A atribuição, na última quinta-feira, do Nobel de Literatura à jornalista bielorrussa Svetlana Alexievich (nascida na Ucrânia) está destinada a provocar um escarcéu local e internacional talvez superior às premiações de Boris Pasternak (1958) e Alexander Soljenitsin (1970). Ou da não premiação de Liev Tolstói (1828-1910) por causa de um mal-entendido no regulamento. Previsto para obra comprometida com “uma direção ideal”, o júri entendeu-a como obra “idealista”, assim eliminando o nome do barbudo conde e utopista (e também do teatrólogo norueguês Henryk Ibsen).
Svetlana devolve o jornalismo à sua gênese narrativa, genuinamente literária
Outro russo que causou enorme estrago na Cortina de Ferro – embora não fosse escritor ou poeta, mas físico e pacifista –, Andrei Sakharov ajudou na derrocada da imagem pacifista da União Soviética. Em 1975, ao ganhar o Nobel da Paz a despeito de sua contribuição no campo da física nuclear, consagrou-se como intransigente defensor da liberdade de pensamento e expressão.

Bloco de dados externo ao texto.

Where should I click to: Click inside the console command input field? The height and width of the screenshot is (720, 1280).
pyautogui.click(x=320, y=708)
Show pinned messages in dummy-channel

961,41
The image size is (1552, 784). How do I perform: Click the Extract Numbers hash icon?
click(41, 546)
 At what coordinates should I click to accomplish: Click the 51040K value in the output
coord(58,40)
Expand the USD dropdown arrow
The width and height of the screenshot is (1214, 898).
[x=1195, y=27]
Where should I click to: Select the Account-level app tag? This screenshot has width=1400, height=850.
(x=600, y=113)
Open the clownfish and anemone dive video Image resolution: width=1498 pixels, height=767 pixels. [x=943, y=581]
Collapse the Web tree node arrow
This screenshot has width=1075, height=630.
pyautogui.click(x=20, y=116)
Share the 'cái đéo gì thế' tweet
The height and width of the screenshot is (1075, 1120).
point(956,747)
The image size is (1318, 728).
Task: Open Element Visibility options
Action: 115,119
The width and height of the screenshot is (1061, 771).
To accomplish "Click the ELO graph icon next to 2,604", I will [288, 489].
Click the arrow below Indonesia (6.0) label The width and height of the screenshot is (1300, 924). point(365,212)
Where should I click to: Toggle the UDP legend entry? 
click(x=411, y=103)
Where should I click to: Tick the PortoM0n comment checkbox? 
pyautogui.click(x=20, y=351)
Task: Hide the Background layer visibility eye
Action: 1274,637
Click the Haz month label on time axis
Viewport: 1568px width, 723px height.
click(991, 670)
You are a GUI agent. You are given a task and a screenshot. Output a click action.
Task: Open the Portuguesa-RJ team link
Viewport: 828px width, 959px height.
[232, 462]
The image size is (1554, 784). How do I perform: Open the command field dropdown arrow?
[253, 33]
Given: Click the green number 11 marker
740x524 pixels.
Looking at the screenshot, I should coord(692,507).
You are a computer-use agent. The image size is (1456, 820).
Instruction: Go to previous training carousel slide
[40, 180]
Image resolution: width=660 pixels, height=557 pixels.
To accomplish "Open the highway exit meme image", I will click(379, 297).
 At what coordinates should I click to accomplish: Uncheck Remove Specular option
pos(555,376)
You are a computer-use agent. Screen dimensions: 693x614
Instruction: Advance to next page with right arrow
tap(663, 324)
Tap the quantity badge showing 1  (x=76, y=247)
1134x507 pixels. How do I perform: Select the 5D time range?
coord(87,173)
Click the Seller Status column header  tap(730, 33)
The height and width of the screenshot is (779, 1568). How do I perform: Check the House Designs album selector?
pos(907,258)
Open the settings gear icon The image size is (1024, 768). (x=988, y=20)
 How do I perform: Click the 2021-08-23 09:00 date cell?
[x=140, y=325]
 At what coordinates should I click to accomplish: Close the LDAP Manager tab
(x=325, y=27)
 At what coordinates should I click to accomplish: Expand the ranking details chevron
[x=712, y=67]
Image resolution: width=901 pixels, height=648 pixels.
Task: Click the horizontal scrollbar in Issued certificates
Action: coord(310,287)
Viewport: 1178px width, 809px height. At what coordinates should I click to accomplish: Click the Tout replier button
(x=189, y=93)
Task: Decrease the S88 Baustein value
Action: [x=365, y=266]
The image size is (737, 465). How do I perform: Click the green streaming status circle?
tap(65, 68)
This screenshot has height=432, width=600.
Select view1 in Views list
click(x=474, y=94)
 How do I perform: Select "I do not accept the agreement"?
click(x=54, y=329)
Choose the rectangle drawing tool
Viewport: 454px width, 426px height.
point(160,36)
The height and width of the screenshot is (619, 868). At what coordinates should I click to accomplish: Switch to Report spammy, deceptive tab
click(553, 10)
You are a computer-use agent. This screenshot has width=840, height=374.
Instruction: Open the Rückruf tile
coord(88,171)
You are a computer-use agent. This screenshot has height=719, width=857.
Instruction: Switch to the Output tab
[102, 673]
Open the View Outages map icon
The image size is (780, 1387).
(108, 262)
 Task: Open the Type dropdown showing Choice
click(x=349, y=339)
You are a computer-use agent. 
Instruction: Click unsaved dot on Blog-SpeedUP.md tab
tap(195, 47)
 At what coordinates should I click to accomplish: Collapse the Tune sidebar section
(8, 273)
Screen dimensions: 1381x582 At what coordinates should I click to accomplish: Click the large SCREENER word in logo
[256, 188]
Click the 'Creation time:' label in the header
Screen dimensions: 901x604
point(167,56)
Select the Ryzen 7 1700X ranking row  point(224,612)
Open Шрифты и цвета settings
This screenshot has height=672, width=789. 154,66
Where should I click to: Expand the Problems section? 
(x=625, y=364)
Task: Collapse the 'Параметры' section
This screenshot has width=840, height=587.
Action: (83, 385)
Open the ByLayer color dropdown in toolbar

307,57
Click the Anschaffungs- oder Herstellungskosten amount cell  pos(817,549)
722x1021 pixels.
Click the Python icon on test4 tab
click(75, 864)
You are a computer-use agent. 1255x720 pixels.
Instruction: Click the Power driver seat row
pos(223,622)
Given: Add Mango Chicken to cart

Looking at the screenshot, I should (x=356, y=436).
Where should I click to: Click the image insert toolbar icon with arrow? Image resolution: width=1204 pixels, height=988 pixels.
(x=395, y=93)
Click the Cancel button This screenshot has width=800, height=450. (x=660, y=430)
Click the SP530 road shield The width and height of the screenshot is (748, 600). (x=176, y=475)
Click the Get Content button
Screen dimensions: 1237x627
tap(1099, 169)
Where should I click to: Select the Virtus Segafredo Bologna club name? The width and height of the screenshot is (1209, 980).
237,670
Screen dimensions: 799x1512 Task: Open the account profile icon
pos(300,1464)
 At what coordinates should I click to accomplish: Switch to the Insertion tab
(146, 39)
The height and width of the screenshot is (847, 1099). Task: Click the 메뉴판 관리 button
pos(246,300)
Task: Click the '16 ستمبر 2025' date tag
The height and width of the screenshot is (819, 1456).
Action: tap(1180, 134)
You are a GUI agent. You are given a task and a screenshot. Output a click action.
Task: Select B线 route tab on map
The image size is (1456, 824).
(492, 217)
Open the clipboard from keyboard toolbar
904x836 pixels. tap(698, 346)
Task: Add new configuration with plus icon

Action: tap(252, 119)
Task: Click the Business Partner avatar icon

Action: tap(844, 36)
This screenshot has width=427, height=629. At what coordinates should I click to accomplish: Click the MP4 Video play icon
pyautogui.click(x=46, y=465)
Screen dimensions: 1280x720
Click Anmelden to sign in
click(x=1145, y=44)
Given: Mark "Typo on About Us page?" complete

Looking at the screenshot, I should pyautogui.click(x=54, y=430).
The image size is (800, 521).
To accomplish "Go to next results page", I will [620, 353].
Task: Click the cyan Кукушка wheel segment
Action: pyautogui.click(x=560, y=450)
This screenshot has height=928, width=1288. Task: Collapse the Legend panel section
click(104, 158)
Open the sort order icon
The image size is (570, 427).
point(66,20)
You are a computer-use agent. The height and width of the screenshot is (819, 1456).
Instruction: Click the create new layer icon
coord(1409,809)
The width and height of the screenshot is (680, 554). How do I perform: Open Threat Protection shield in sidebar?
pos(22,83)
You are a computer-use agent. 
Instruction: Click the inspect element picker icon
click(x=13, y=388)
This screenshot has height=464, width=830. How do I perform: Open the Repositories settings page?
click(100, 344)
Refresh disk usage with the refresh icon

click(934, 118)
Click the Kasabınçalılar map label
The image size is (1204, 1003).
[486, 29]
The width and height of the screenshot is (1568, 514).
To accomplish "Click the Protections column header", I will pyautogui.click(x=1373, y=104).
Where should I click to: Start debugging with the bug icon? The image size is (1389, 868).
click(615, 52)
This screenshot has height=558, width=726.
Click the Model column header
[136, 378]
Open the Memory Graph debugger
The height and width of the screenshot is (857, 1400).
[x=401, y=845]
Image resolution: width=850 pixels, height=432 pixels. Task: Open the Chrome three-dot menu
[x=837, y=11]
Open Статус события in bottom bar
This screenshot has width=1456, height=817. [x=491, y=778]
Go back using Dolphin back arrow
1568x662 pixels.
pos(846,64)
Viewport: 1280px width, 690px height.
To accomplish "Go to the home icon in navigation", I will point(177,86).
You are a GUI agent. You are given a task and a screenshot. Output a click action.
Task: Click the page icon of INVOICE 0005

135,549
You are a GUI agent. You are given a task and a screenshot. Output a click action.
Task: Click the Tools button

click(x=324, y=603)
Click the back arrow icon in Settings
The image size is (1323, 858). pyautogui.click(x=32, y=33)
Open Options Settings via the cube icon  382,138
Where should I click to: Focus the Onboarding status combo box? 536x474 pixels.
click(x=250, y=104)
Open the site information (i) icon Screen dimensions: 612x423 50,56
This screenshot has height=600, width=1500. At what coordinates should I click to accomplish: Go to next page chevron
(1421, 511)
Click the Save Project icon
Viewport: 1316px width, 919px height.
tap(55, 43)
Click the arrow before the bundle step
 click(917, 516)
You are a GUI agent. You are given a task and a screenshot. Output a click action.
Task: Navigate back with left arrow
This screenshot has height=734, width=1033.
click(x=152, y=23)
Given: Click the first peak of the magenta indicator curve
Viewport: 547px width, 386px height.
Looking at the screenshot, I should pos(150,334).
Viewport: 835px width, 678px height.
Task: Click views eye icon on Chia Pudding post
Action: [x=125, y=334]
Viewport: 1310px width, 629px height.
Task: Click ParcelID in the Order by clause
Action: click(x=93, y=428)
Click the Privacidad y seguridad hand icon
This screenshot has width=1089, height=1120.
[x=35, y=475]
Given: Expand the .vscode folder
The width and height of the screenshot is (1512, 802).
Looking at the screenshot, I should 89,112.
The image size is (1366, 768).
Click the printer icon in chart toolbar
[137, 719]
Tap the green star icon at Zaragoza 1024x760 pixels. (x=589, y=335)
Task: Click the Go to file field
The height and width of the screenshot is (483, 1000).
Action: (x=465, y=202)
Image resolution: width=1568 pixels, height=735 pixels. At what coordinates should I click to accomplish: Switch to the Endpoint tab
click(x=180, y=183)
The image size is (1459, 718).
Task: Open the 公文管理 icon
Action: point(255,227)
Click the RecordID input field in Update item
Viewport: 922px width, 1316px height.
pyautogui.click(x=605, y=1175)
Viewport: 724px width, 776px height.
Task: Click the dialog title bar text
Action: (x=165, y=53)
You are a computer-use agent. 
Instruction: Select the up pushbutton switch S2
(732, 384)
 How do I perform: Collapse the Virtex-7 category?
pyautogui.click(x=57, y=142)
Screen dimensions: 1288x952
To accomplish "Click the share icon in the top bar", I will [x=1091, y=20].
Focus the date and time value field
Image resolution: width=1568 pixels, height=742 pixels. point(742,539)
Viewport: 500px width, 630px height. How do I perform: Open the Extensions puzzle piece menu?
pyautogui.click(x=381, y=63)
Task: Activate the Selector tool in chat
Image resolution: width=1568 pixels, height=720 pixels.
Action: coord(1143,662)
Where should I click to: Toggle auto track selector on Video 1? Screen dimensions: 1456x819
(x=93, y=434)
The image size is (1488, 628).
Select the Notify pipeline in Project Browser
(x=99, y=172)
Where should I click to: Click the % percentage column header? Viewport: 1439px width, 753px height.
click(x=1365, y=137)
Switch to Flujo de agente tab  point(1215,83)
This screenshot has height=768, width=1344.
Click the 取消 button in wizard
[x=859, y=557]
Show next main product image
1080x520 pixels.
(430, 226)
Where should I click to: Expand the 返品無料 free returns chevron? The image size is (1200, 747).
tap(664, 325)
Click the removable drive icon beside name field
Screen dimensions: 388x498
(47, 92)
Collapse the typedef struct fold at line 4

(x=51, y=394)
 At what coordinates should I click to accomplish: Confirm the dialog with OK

Seguindo Einstein, comprovou algo extraordinariamente simples: ciência e humanismo podem ser convergentes.
Svetlana Alexievich é herdeira do celebrado fervor da “alma russa”, mas também da bravura das suas mulheres (homenageadas em uma das suas primeiras obras, A guerra não tem rosto feminino, sobre as mulheres que combateram o inimigo nazifascista no período 1941-1945). Intensas, passionais, destemidas, prontas para o supremo sacrifício, elas nos remetem tanto à sublime Anna Karenina como à indomável Anna Politkovskaya, jornalista dissidente, assassinada em 2006 pelo Estado policial que o totalitário Vladimir Putin herdou do bolchevique Josef Stalin.
A contundência da obra, as perseguições, mordaças e exílios impostos à autora e, agora, o reconhecimento mundial de ambos certamente ajudarão a implodir o universo de burlas, farsas, patranhas e canalhices montado a ferro e fogo pelos caudilhos Putin e seu pupilo Alexander Lukashenko (presidente vitalício da Belarus desde sua criação formal, em 1994).
“Agora, eles terão de me ouvir”, disse Svetlana numa das primeiras entrevistas depois de anunciado o prêmio. Censurada, sobretudo banida do meio em que vive, Svetlana é uma não pessoa, proibida de ser, existir, manifestar-se. Não pode ser mencionada, citada, vaiada ou aplaudida. Escreve incessantemente, porém não se fala dela – a não ser no exterior. A condição de morto-vivo é sustentada por um sutil conjunto de embargos destinado a perenizar os “marginais”. Não é invenção soviética, é um diabólico artifício dos sistemas autoritários e intolerantes facilmente encontrável nos quatro cantos do mundo.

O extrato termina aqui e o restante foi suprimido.